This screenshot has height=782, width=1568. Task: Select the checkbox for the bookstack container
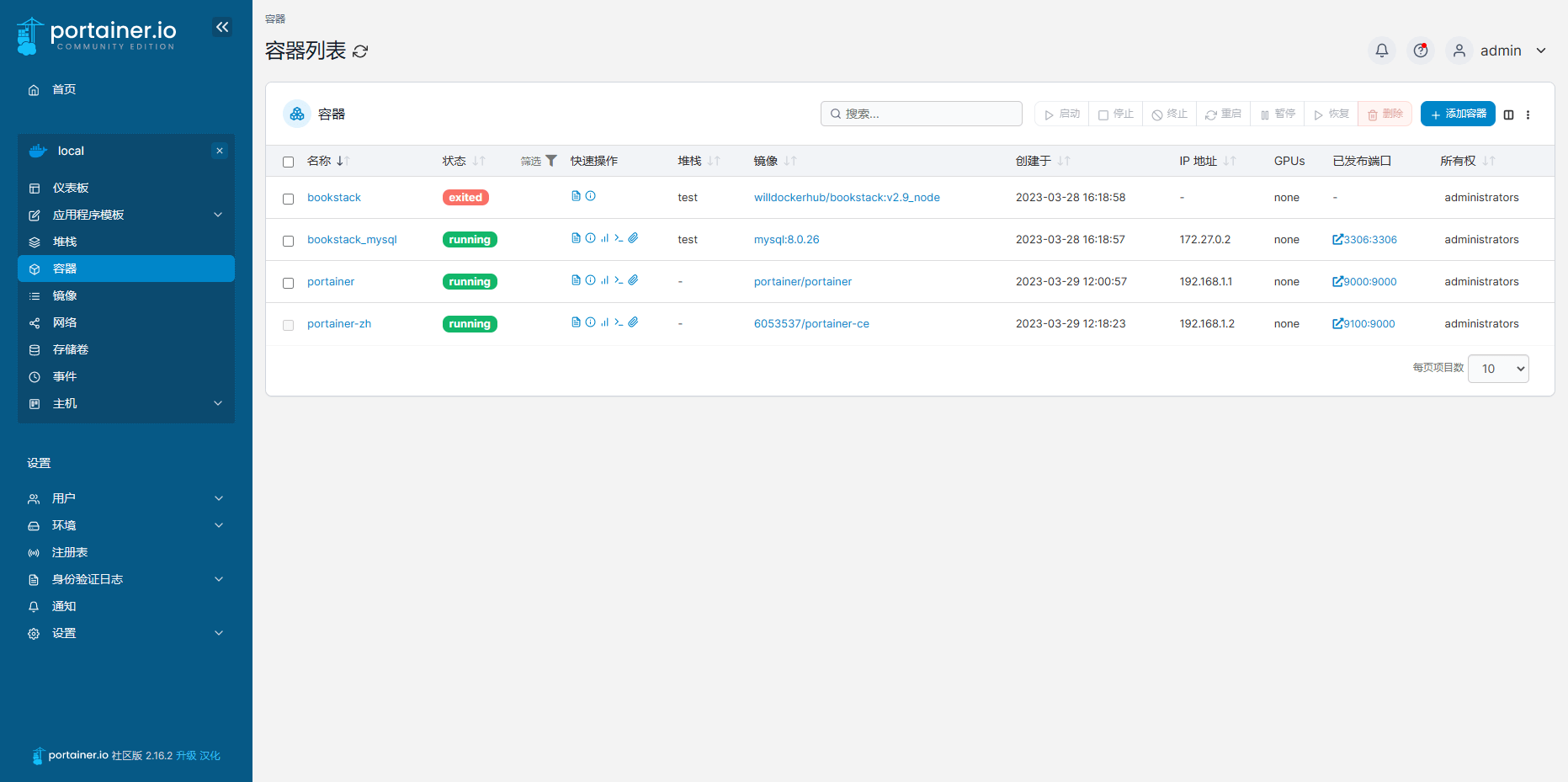click(x=288, y=197)
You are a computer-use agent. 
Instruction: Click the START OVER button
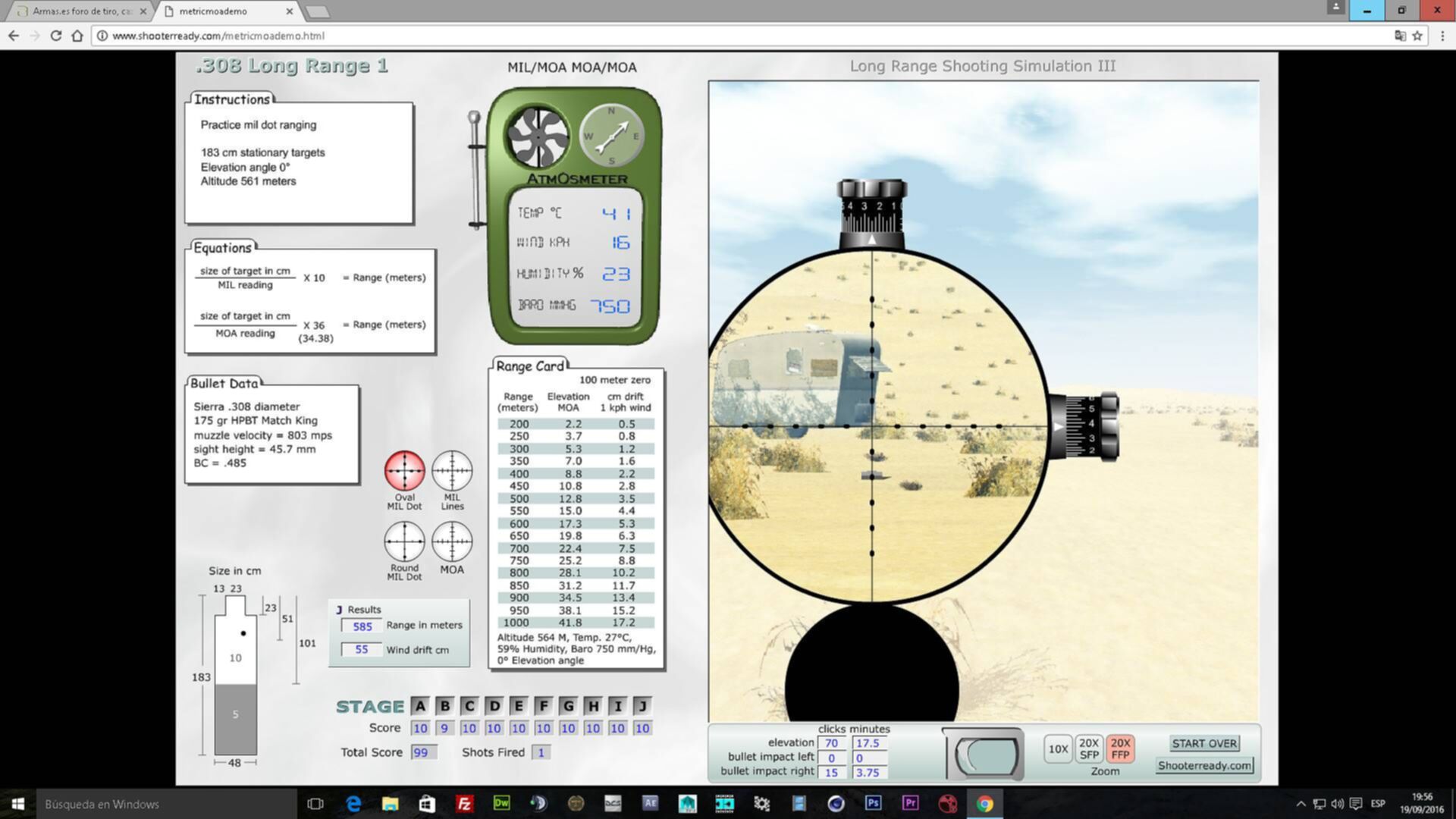pyautogui.click(x=1204, y=743)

☆ ☆ ☆ ☆

• [Exercise requirements]
Skipping the pictures, transcribe each line above exactly as it appears.

• [Answer section]
This screenshot has height=782, width=1568. Task: Select the checkbox for the bookstack container
click(x=288, y=197)
You are a computer-use agent. 
Instruction: Click the START OVER button
pyautogui.click(x=1204, y=743)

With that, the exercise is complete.